Rianty terkekeh seraya geleng-geleng kepala. "Ia gagap bukan karena penyakit lagi. Ia gagap gitu karena ada lu."
Aku mengerutkan dahi.
"Iya, dia suka banget sama lu. Itulah juga alasan dibalik kenapa dia mau ngerjain tugas-tugas sekolah lu; atau juga nganterin lu waktu itu. Dan, pas dia curhat ke gue soal perasaannya itu, dadaku gue sakit, Teph."
Keheningan muncul. Aku dan Rianty bersitatap. Ia masih tersenyum memandangiku.

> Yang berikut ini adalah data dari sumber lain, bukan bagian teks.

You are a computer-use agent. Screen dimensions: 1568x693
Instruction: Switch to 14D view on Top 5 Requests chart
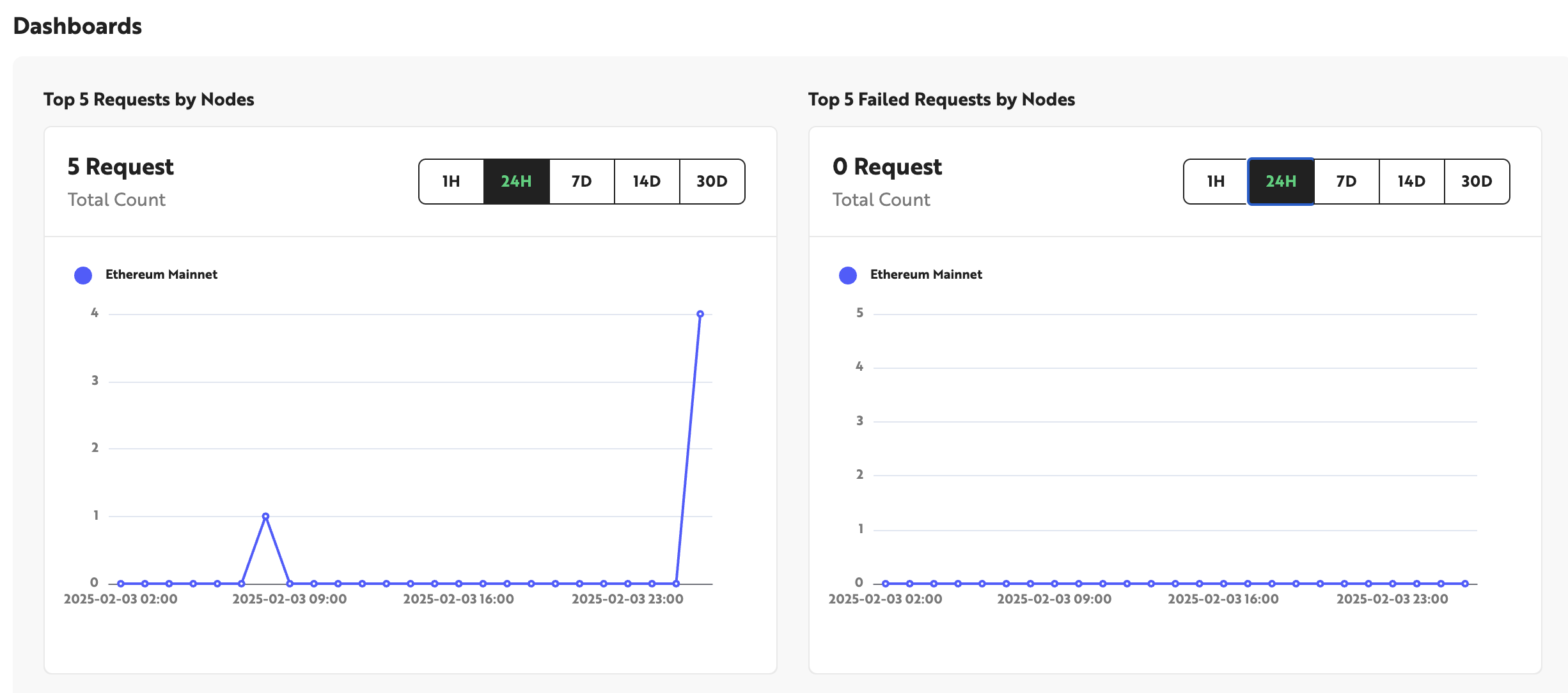click(x=647, y=181)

"Udah ah, gue ke dalam dulu. Kayaknya kelas German Club juga udah mulai. Lu nggak balik ngurus pensi lagi?"
Belum sempat aku menjawab, ia sudah melengos; meninggalkanku yang masih terbengong-bengong dengan segala fakta yang kudapatkan hari ini. Mulai dari si culun yang ternyata teman sekelas dan juga juara Olimpiade Nasional, hingga diriku -- yang tak sengaja dan tak kusadari -- telah masuk ke sebuah cinta segitiga.
Yah, sepertinya -- dari gerak-geriknya itu -- Rianty memendam rasa ke cowok culun itu. Siapa namanya? Hmm.. oh, aku ingat... Immanuel Kencana Bramanto, sang juara tiga Olimpiade Sains tingkat nasional.